_What to do:_ Rewrite the material from the line containing "Given: Select the" through the line containing "480x664 pixels. 138,20", inclusive, substituting "sodium chloride" for "potassium iodide" and leaving everything else unchanged. Leave the pictures out of your answer.

(Dataset excerpt)
+--

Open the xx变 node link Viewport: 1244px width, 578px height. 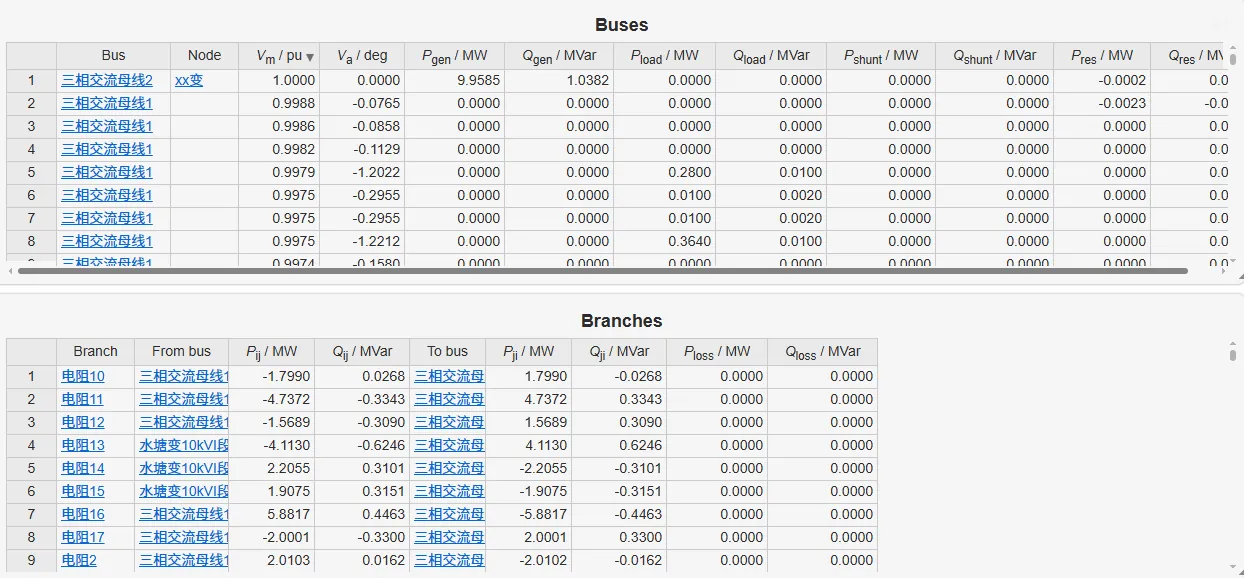[189, 80]
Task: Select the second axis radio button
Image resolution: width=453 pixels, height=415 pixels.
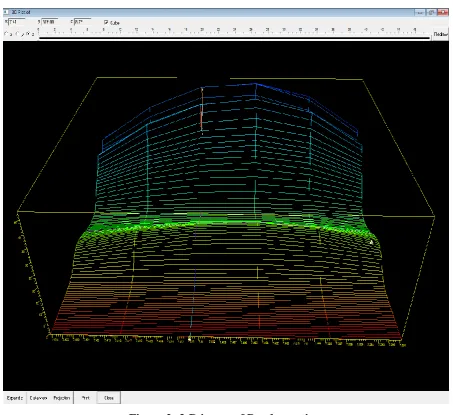Action: coord(18,34)
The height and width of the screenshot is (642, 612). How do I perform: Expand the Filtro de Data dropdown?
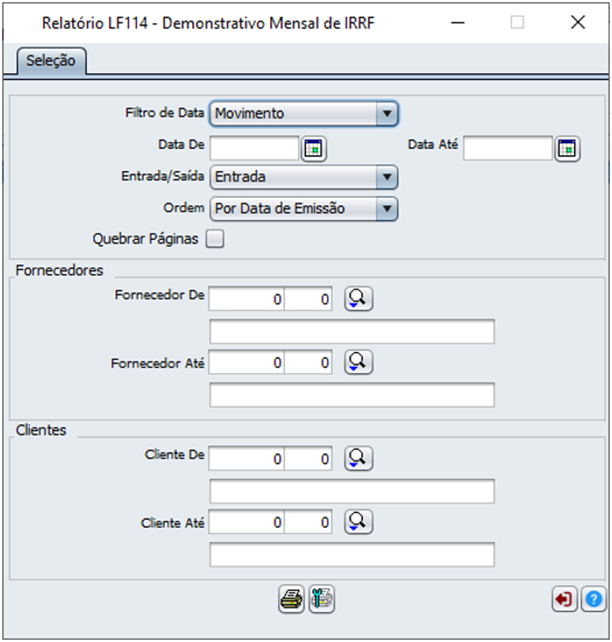tap(387, 113)
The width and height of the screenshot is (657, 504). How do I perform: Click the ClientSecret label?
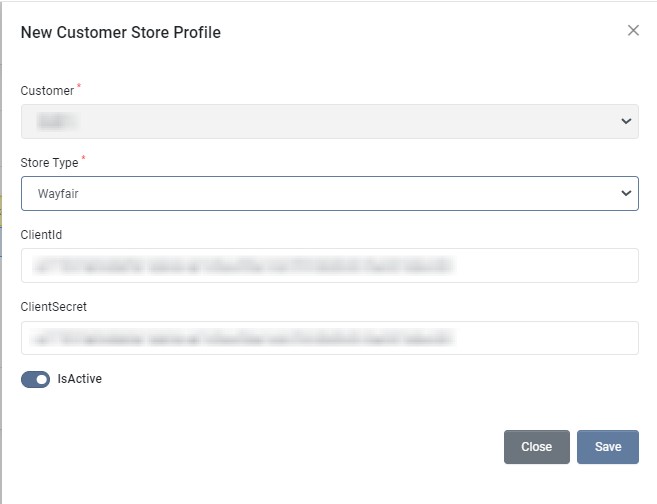(x=54, y=307)
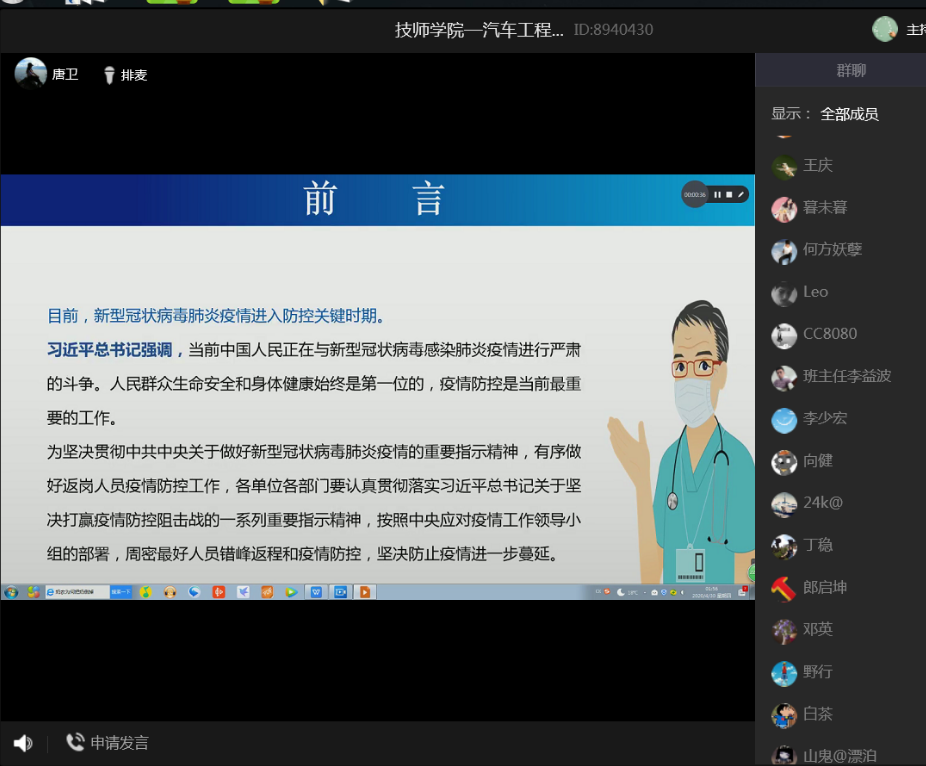Open the recording pen annotation tool
Viewport: 926px width, 766px height.
[741, 194]
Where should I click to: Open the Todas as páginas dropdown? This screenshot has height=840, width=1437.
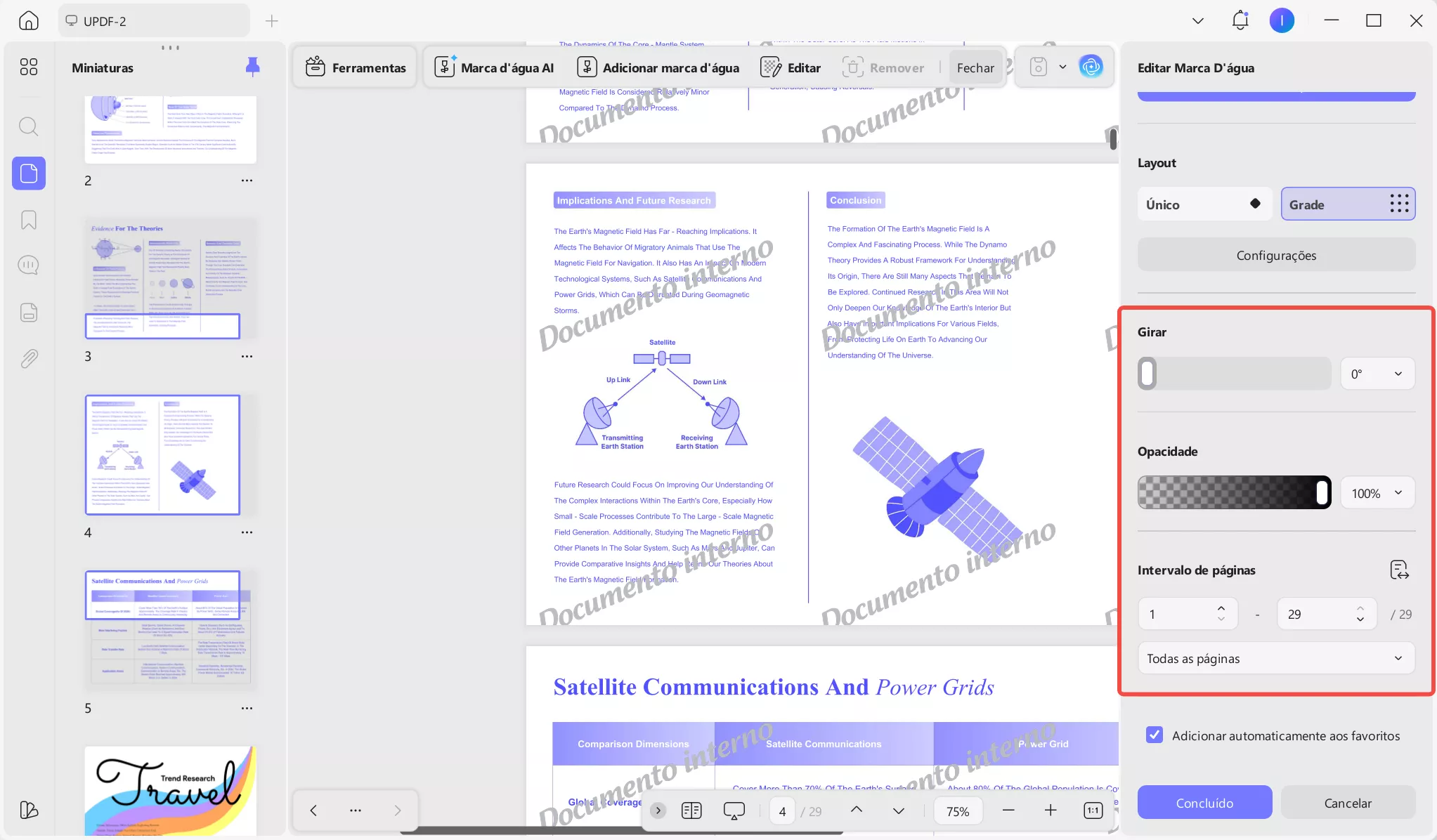point(1275,658)
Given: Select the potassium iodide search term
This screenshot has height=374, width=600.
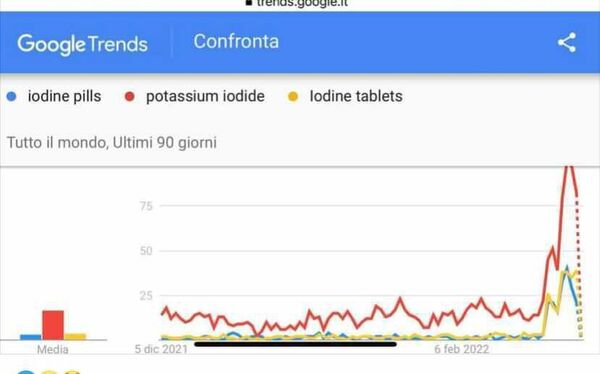Looking at the screenshot, I should tap(205, 96).
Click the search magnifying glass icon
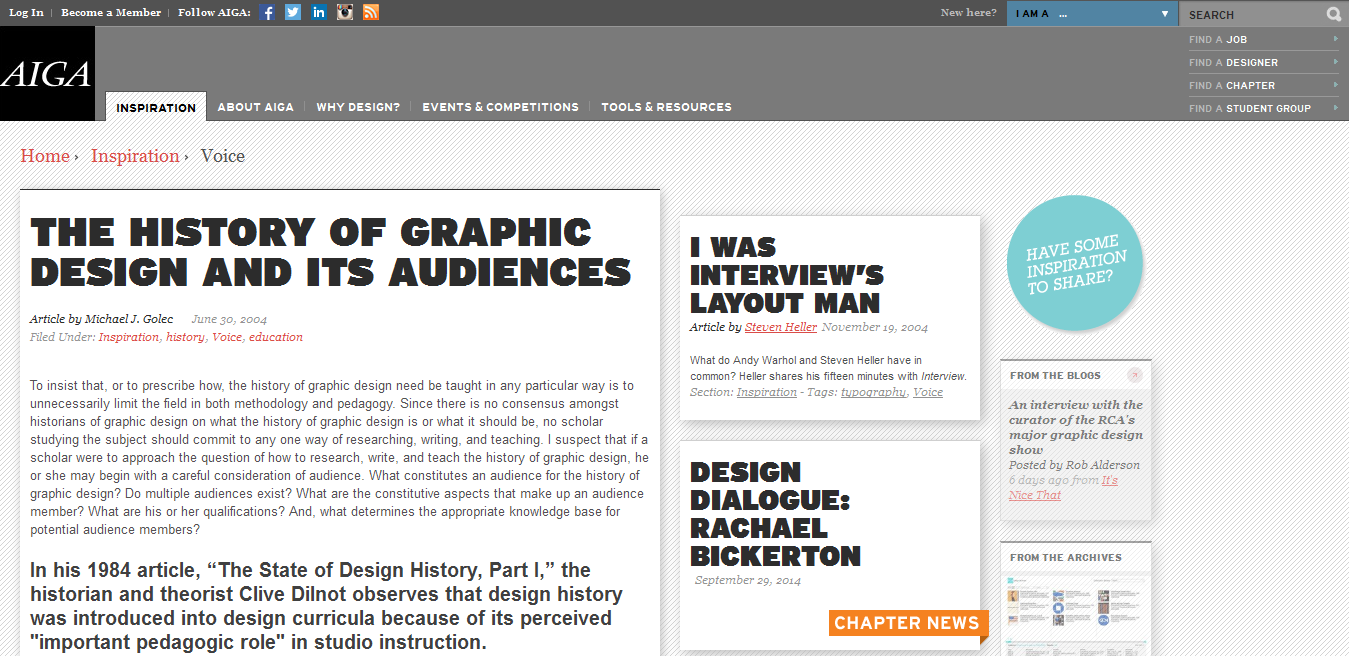The height and width of the screenshot is (656, 1349). pyautogui.click(x=1333, y=14)
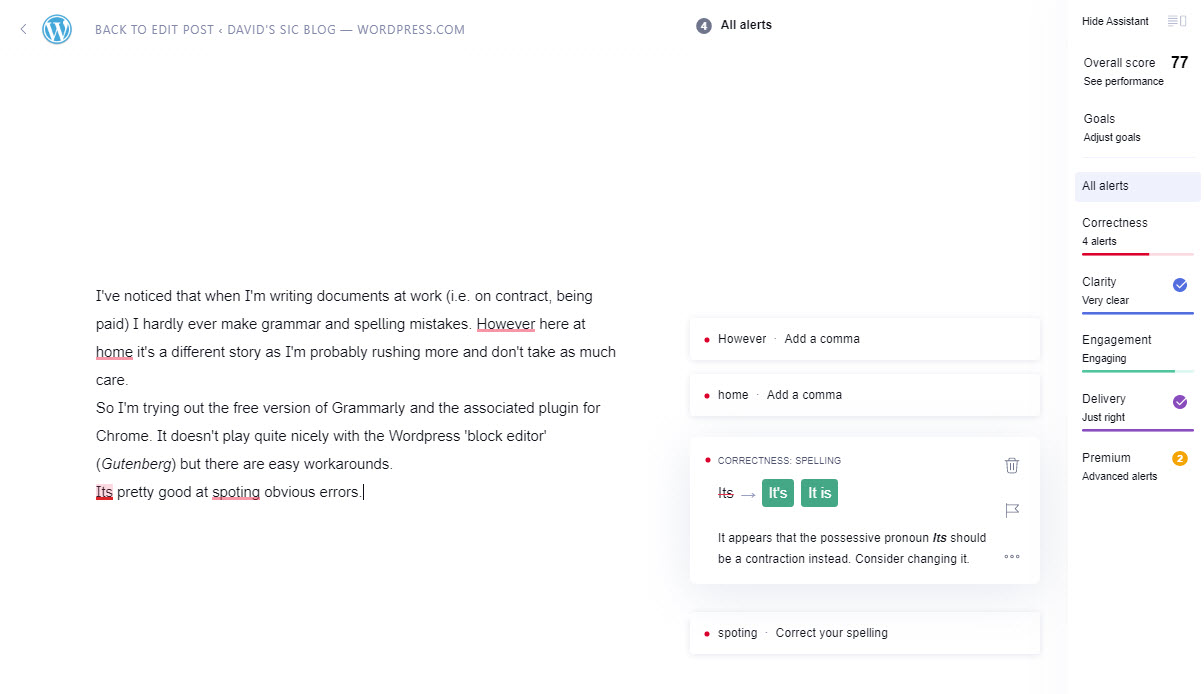Click the Clarity blue checkmark
1204x694 pixels.
(1180, 285)
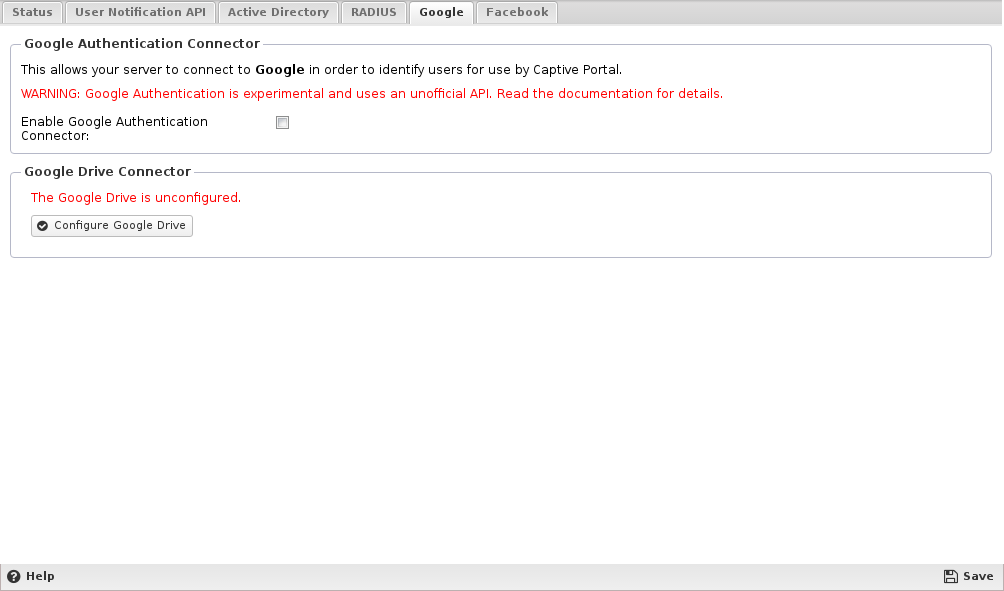
Task: Click the Save button text
Action: 978,577
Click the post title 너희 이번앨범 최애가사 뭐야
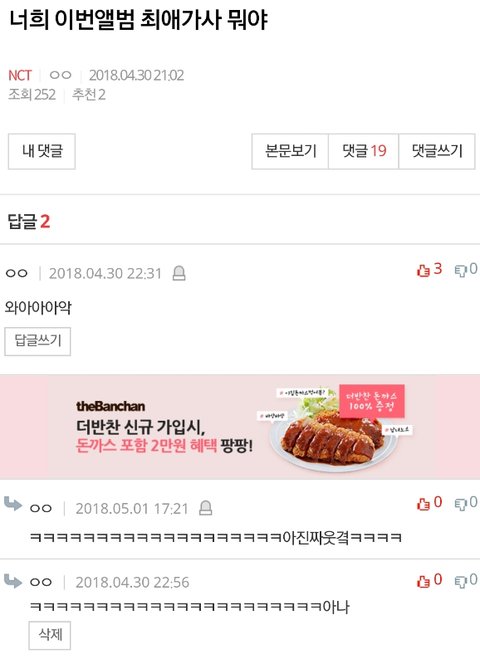480x664 pixels. 138,20
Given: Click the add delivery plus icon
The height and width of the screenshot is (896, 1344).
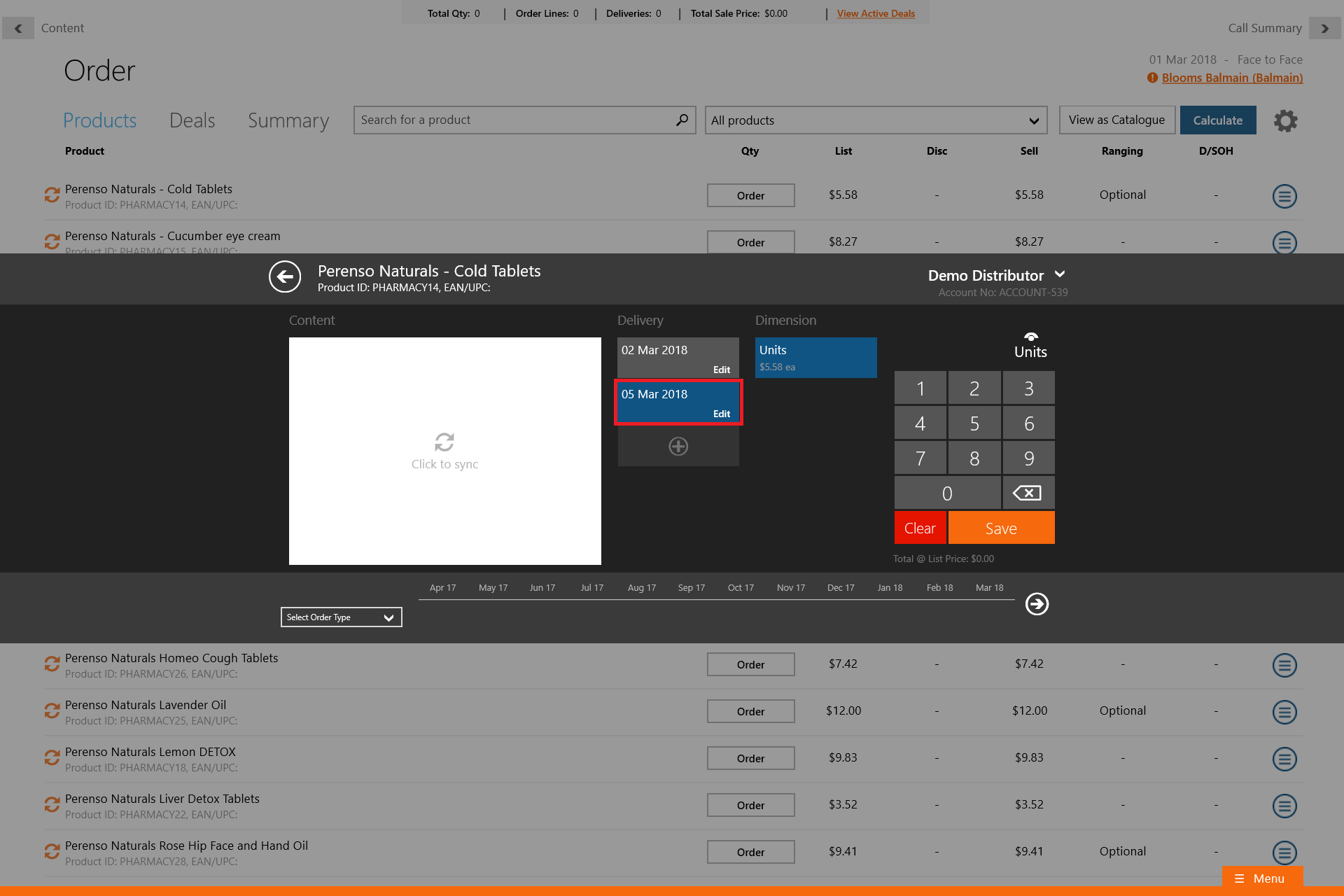Looking at the screenshot, I should [678, 447].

+--

_Complete answer:_
Given: Select the sodium chloride search term
This screenshot has height=374, width=600.
Looking at the screenshot, I should tap(205, 96).
Click the search magnifying glass icon
The height and width of the screenshot is (656, 1349). pyautogui.click(x=1333, y=14)
Click the Clarity blue checkmark
1204x694 pixels.
(1180, 285)
Task: Click the Save button text
Action: 978,577
Click the post title 너희 이번앨범 최애가사 뭐야
480x664 pixels. 138,20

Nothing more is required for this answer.